Tâche assignée 1 –
Indiquez si chacune des affirmations suivantes concorde avec l'extrait sur Normand Dussault, en répondant par oui ou par non et en citant mot pour mot le passage décisif. (a) Normand Dussault a joué quatre ans avec le Canadien. (b) Beaucoup de monde s'est rendu au salon Steve Elkas pour lui rendre hommage. (c) Frank Selke lui a fait signer un contrat après le troisième match de son essai.
Tâche assignée 2 –
Répondez brièvement à ces questions sur l'extrait sur Normand Dussault.
(a) Quel journal a le mieux souligné sa carrière de hockeyeur ?
(b) Combien de buts a-t-il marqués avec les Tigres de Victoriaville ?
(c) À quelle équipe son contrat a-t-il été cédé après sa blessure au dos ?

Extrait fourni –
SHERBROOKE— On dit souvent que la gloire est éphémère et c’est bien vrai.
Il y avait très peu de monde au salon Steve Elkas pour rendre un dernier hommage à Normand (Ti-Nomme) Dussault, vendredi soir, mais il ne faut pas oublier qu’il a donné ses derniers coups de patin avec le Canadien au début des années 1950. Ça fait quand même plus de 60 ans!
Curieusement, c’est le Globe & Mail de Toronto, sous la plume de Tom Hawthorn, qui a le mieux souligné sa carrière de hockeyeur en lui consacrant trois-quart de page avec photo géante dans la section nécrologique (juste avant celle des sports). Une autre preuve de l’importance du Tricolore au Canada anglais.
Excellent patineur et travailleur acharné, Ti-Nomme n’a passé que quatre ans avec le Canadien (1947-51). C’était à une époque où il était très difficile de se tailler une place dans la Ligue nationale, surtout pour un francophone, et encore plus d’y rester longtemps.
Le jour où il s’est blessé au dos en donnant contre le poteau des buts, son contrat a été cédé aux Saguenéens de Chicoutimi et on ne l’a plus jamais revu avec le grand club.
Conseil du Rocket
C’est après avoir fait sensation dans l’uniforme des Tigres de Victoriaville (59 buts en moins de deux saisons) que Ti-Nomme Dussault a attiré l’attention du Canadien. Frank Selke lui a donné un essai de trois parties et l’a mis sous contrat après le deuxième match.
À cause de sa vitesse, il est vite devenu un favori de la foule dans le vieux Forum. Il pouvait se signaler aussi bien en attaque qu’en défense et il avait le don de marquer des buts importants. Il était petit de taille (cinq pieds six pouces, 150 livres), mais n’avait pas froid aux yeux. À son arrivée avec le Canadien, Maurice Richard lui avait dit: «N’aies pas peur. Il n’y a personne sur la patinoire qui se balade avec un fusil ou un couteau». Il y avait aussi le grand Butch Bouchard pour se porter à sa défense quand ça brassait un peu trop.

Données fournies –
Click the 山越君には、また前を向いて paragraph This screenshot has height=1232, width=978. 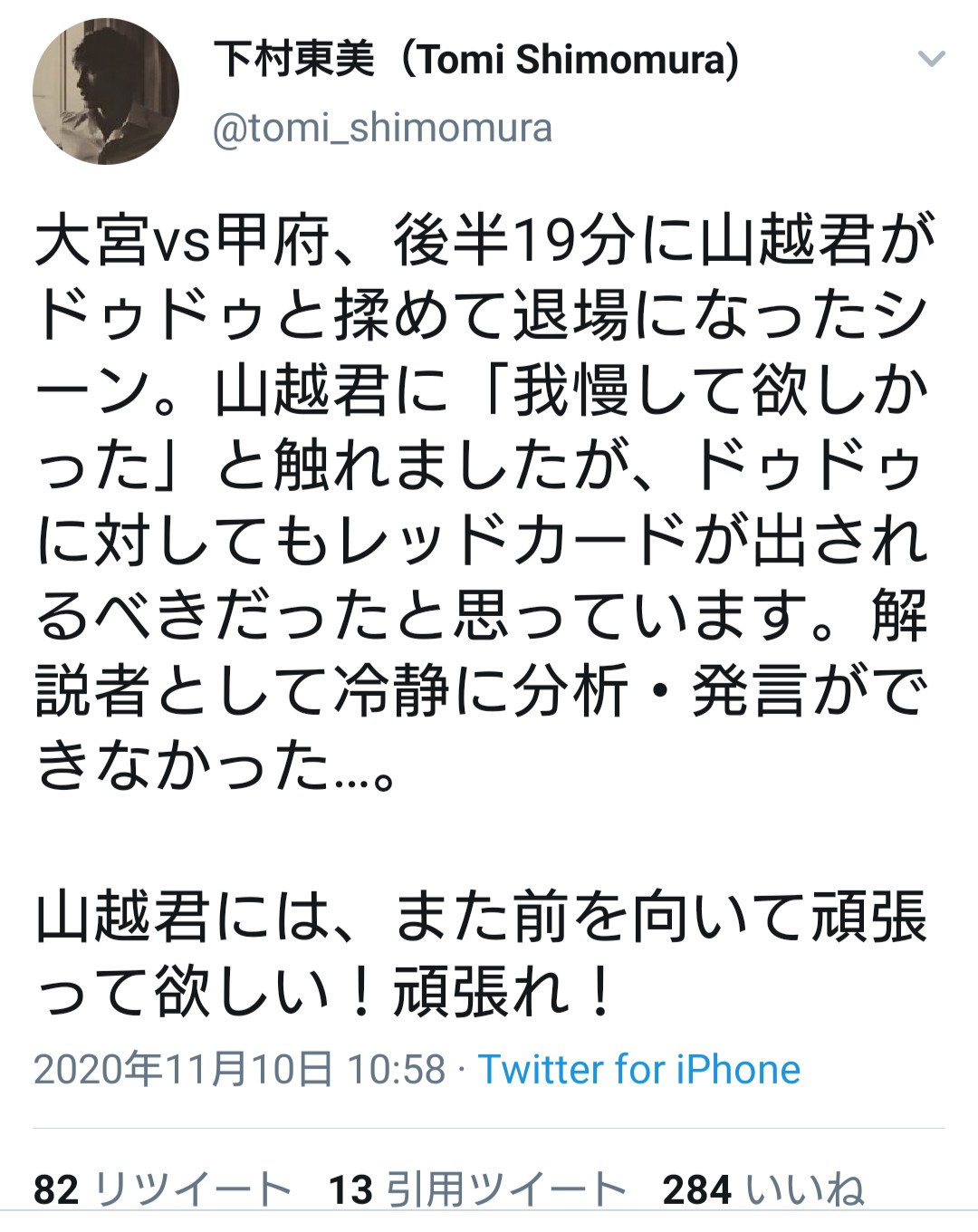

--

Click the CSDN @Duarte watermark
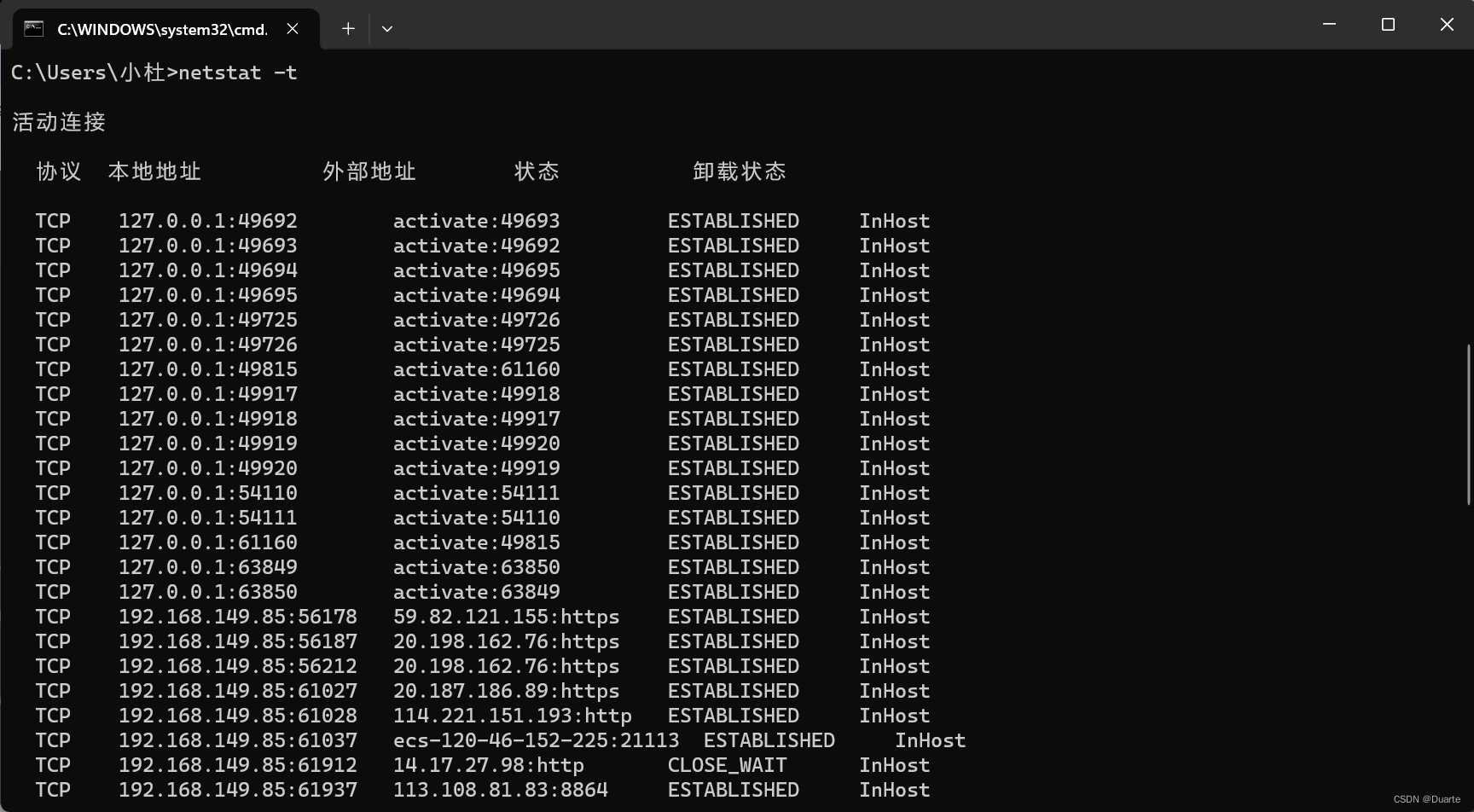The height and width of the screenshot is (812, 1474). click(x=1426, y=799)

Résultat de la tâche 1 –
(a) Oui : « Ti-Nomme n’a passé que quatre ans avec le Canadien (1947-51) ».
(b) Non : « Il y avait très peu de monde au salon Steve Elkas ».
(c) Non : « l’a mis sous contrat après le deuxième match ».

Résultat de la tâche 2 –
(a) Le Globe & Mail de Toronto.
(b) 59 buts en moins de deux saisons.
(c) Aux Saguenéens de Chicoutimi.